Based on the dismal data from the Minneapolis Federal Reserve (as well as our own experiences), we know Obamanomics doesn’t work in the United States.
But we also know bigger government doesn’t work in France. And we know it doesn’t work in Japan. We know it doesn’t work in Spain. We know it doesn’t work in Argentina. We know it doesn’t work in Greece.
I could continue, but I think you get the point.
But some people never learn. The President of Mexico has unveiled a new scheme to increase taxes to finance bigger government. Here are some details from the New York Times.
President Enrique Peña Nieto proposed on Sunday a sweeping overhaul of his country’s tax system, intended to collect billions of dollars to finance new social programs. …Mr. Peña Nieto described the broad outlines of his plan, which would eliminate many loopholes and exemptions that favor the richest Mexicans. He proposed new taxes on capital gains, carbon emissions and soft drinks, and increased income taxes for those making over about $39,000 a year.
But give Senor Nieto credit. Unlike most politicians, who claim that higher taxes are for deficit reduction, he freely admits that he wants to expand the welfare state and create more dependency.
…the revenue it would generate would pay for a new universal pension for all Mexicans over 65, a new unemployment insurance scheme and more spending for schools and infrastructure.
Amazingly, there are some who think a bigger burden of government spending will improve Mexico’s anemic economy.
…he is trying to swiftly inject some dynamism into an economy that has failed to grow any faster than 2 percent a year, on average, since 2001.
Yeah, good luck with that.

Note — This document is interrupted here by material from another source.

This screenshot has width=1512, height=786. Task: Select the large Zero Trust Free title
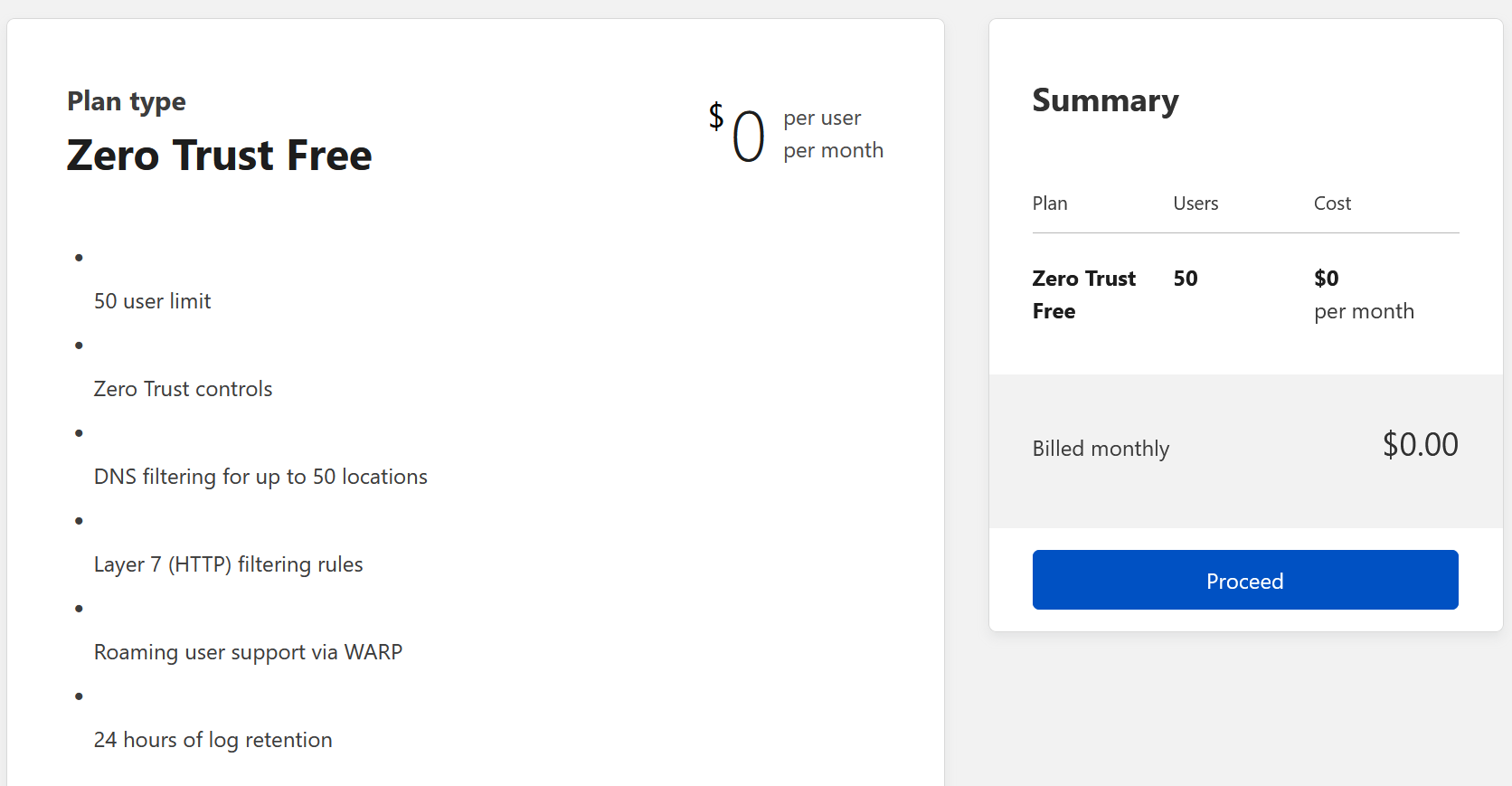[x=219, y=155]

I’m still waiting for someone to show me an example of a nation that became prosperous by making government bigger (and if any leftist readers say the Nordic nations, I’ll simply point out that they became wealthy when government was small and that their economies have grown much slower since the welfare state was adopted).

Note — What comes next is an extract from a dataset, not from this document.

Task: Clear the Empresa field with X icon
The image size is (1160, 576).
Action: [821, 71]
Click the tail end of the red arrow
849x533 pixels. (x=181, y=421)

But Nieto is probably right about his policies transforming Mexico.
“In the next months, we will be deciding what history we are going to write for the next decades,” Mr. Peña Nieto said last week in the annual presidential address on the state of the nation. “We have 120 days for 2013 to be remembered as a year of great transformations.”

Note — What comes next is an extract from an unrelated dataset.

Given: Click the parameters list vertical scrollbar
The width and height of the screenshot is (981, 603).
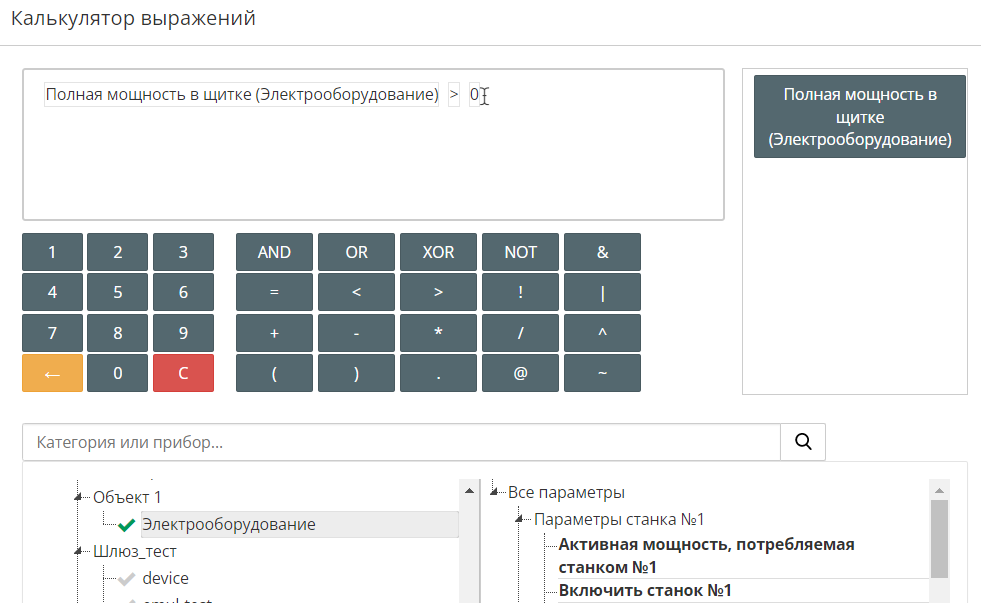Looking at the screenshot, I should pos(939,538).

Just like 1917 was a year of transformation for Russia.
While it appears that the government has the votes to push through its bad plan, there are a few rational voices in Mexico.
…analysts warn that collecting more taxes will not solve Mexico’s problems unless the government changes the way it spends them. “Before a new wave of taxes,” Mr. Pardinas of the Institute for Competitiveness said, “there should be a re-engineering of public spending. We know there are obscenities in public spending.”
Heck, maybe we can get Mr. Pardinas to come to Washington. We have plenty of obscenities in our budget.
But let’s maintain our focus on Mexico. The first thing I do when I analyze any nation is to look at the data from Economic Freedom of the World. As you can see from the chart, Mexico is suffering from statism. It ranks only 91 out of 144 nations and it’s score has dropped significantly since 2005.
That being said, if you scroll down to page 114 and look at the details, you’ll also see that Mexico’s best grade (or, to be more accurate, the country’s least-worst grade) is for fiscal policy.
Mexico’s bigger problems are in the areas of trade policy, rule of law, monetary policy, and regulation. So it’s theoretically possible that President Nieto could make Mexico more prosperous if he raised taxes while simultaneously adopting significant free-market reforms for other sectors of the economy.
But don’t hold your breath waiting for that to happen. Politicians who support bad policy in one area generally tend to support bad policy in other areas.
As explained in this video, the recipe for prosperity is free markets and small government. Well, Mexico doesn’t have free markets and its President now wants to compound the damage by increasing the size of government.
Anybody want to guess how this turns out?